Chevron Corp. posted net income of $7.2 billion for the quarter on revenue of $60.6 billion. That's up from $5.1 billion on revenue of $60 billion a year ago.
It was the biggest fourth quarter profit in the company's history. The company's annual profit of $26.2 billion was second only to last year's numbers.
On a per-share basis, Chevron earned $3.70. Analysts had expected the company to earn $3.06 per share, according to FactSet, but analysts had not factored in the $1.4 billion gain from Chevron's asset exchange.
Stacey Hudson, an analyst at Raymond James, estimates the exchange was worth 72 cents per share, which would put Chevron's adjusted earnings 8 cents below what analysts had expected but 40 cents higher than the fourth quarter of last year. Chevron's results were also helped by the sale of the company's fuels marketing operations in the Caribbean.
Excluding the gain from the Australian asset sale Chevron's net income rose 14 percent in the quarter.
Hudson described the results as "solid." Chevron shares rose $1.35 to close at $116.50 Friday.
Chevron's production rose to 2.67 million barrels of oil and gas per day for the quarter, up just slightly from a year ago but up substantially from the 2.5 million the company produced in the third quarter of last year. For the year, Chevron produced an average of 2.64 million barrels per day, down from 2.67 million barrels per day in 2011.
Production has been hurt by the temporary closure of the company's Brazilian offshore project in what is known as the Frade field. It has been closed since oil was found to be seeping from the field in November 2011 and again in March 2012.
The company's production of oil and other liquid hydrocarbons in the U.S. rose 3 percent to 462,000 barrels per day in the quarter. That lagged the blistering growth of overall U.S. production which has been rising dramatically in recent years. U.S. crude production rose 14 percent in the fourth quarter of last year to 6.85 million barrels per day, up from 5.98 million barrels per day in the same period of the previous year, according to the Energy Department.

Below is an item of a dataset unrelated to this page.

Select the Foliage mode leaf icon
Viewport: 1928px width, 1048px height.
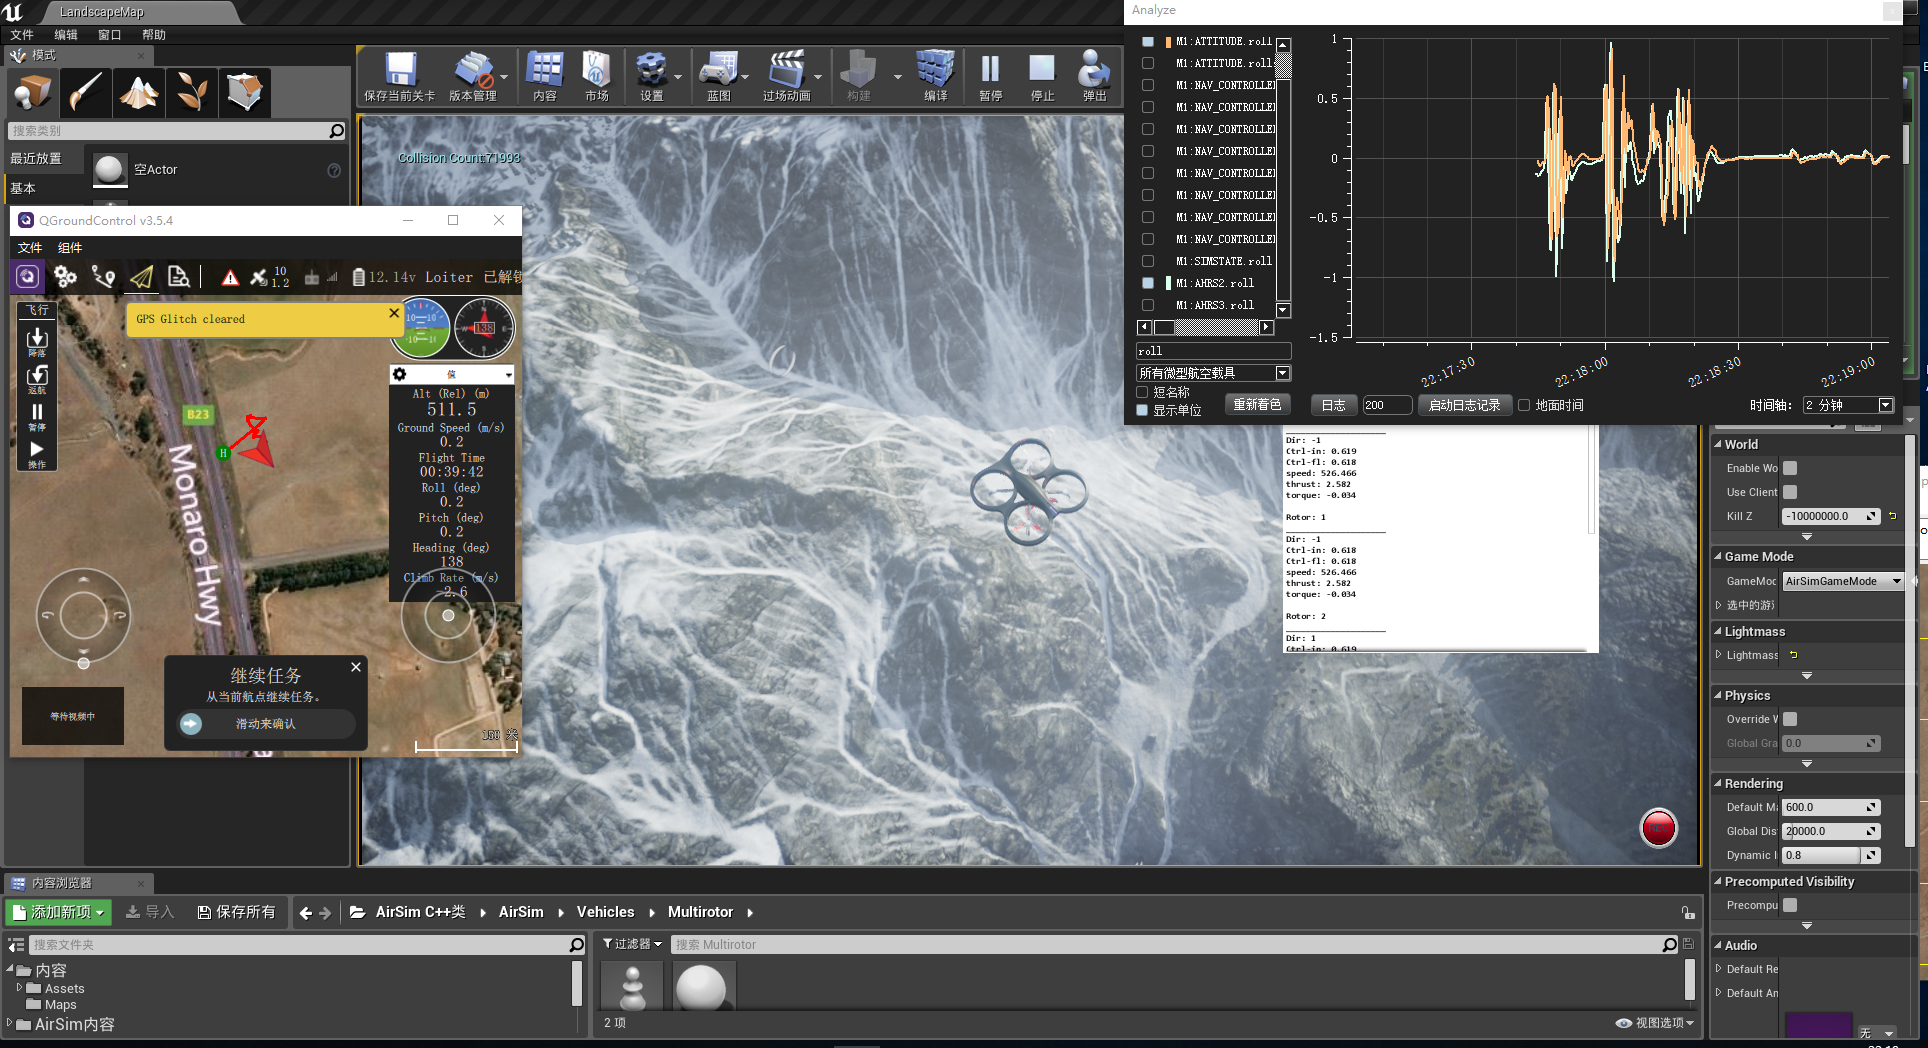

Chevron sold oil and liquids for an average of $91 per barrel in the fourth quarter in the U.S., down from $101 per barrel during last year's fourth quarter. Abroad, Chevron brought in $100 per barrel, down from $101 last year.
Chevron's chemicals and refining operations improved, especially in the U.S., because input costs at the plants including crude oil, natural gas and natural gas liquids fell while the prices for the refined fuels and chemicals rose. Chevron's refinery output in the U.S. fell by 75,000 barrels per day, however, after an August fire at its Richmond, Calif. plant shut down a processing unit.
Larger rival Exxon Mobil Corp. reported a 6 percent increase in fourth-quarter earnings to $9.95 billion.